SuaraBanten.id - Proses hukum terhadap seorang perempuan  dalam perkara dugaan penganiayaan terhadap asisten rumah tangga (ART) di Kota Tangerang mendapat sorotan. Kuasa hukum korban tersebut mempertanyakan penyidikan Polres Metro Tangerang Kota karena menilai terdapat keterangan saksi yang belum dipertimbangkan secara maksimal.

Kasus ini bermula ketika sang korban hendak menjemput anak kandungnya di sekolah. Dalam peristiwa tersebut, ART bernama Yuni Asih melaporkan atas dugaan penganiayaan.

Kuasa hukum te, Friska Gultom, menyebut terdapat keterangan dari anak berinisial JAS yang berada di lokasi kejadian. Menurut dia, JAS menyatakan tidak melihat adanya penganiayaan yang dilakukan ibunya terhadap Yuni Asih.

Sebaliknya, Friska menyebut anak tersebut justru melihat adanya tindakan yang dinilai menghalangi dirinya untuk ikut bersama ibu kandungnya.

“Kesaksian anak yang melihat langsung kejadian seharusnya menjadi bagian penting yang dipertimbangkan dalam proses penyidikan,” kata Friska, Kamis (10/9/2026).

Pihak kuasa hukum juga mempertanyakan proses penanganan perkara di Polres Metro Tangerang Kota yang dinilai belum sepenuhnya mempertimbangkan seluruh fakta dan keterangan saksi.

Sebagai langkah hukum, Yuni Asih disebut telah dilaporkan balik ke Polres Metro Tangerang Kota atas dugaan tindak pidana terkait perlindungan anak dan perampasan kemerdekaan.

Friska juga mengatakan pihaknya telah mengajukan permohonan gelar perkara khusus kepada Mabes Polri dan Polda Metro Jaya. Permohonan tersebut diajukan untuk memperoleh kejelasan mengenai duduk perkara serta memastikan proses hukum berjalan secara objektif.

Menurut Friska, perkara tersebut tidak dapat dilepaskan dari konflik rumah tangga antara kliennya dan Alpriado Osmond yang saat ini juga tengah menjalani proses perceraian di Pengadilan Negeri Tangerang.

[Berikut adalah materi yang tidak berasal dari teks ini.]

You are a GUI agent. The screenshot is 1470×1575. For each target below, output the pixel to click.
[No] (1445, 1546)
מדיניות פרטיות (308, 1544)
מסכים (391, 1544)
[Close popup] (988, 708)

Baca Juga: Khianati Kepercayaan Majikan, ART Asal Lampung Nekat Culik Bayi Demi Tebusan Hutang

“Kami meminta agar perkara ini ditangani secara objektif dan seluruh keterangan saksi diperiksa secara menyeluruh,” ujarnya.

Pihak keluarga dan kuasa hukum juga meminta pengawasan dari institusi terkait terhadap proses penyidikan perkara tersebut. Mereka berharap penanganan kasus dapat dilakukan secara transparan dan memberikan kepastian hukum bagi semua pihak.